→ PROBLEM TO WORK ON: How many lines in the items below contain the string "Select"? Case counts. Reply with the number alone.

[Source records]
····················

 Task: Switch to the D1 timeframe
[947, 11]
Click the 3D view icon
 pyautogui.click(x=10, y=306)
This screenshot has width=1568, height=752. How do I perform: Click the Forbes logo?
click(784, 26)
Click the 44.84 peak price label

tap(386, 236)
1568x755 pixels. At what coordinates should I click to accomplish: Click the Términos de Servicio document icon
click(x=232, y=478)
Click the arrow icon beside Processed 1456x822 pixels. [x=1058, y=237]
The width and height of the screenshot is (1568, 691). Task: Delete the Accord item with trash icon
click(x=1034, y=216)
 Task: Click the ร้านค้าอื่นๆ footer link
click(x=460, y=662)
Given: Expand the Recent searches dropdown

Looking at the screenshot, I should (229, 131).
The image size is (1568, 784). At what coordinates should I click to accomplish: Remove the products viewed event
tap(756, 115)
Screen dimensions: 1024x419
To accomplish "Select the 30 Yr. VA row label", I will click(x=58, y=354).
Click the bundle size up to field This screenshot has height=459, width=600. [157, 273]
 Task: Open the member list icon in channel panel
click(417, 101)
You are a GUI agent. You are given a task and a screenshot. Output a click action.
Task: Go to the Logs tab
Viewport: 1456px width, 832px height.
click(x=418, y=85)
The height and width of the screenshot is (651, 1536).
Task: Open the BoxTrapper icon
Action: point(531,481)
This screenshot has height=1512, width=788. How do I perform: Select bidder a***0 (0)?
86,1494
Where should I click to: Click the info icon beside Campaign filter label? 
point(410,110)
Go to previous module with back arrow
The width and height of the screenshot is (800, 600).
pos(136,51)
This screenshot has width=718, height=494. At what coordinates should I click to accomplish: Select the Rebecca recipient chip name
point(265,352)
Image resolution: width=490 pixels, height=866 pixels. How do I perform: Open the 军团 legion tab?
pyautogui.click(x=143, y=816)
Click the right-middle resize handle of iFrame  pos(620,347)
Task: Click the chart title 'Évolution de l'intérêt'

····················

→ EXERCISE RESULT: 3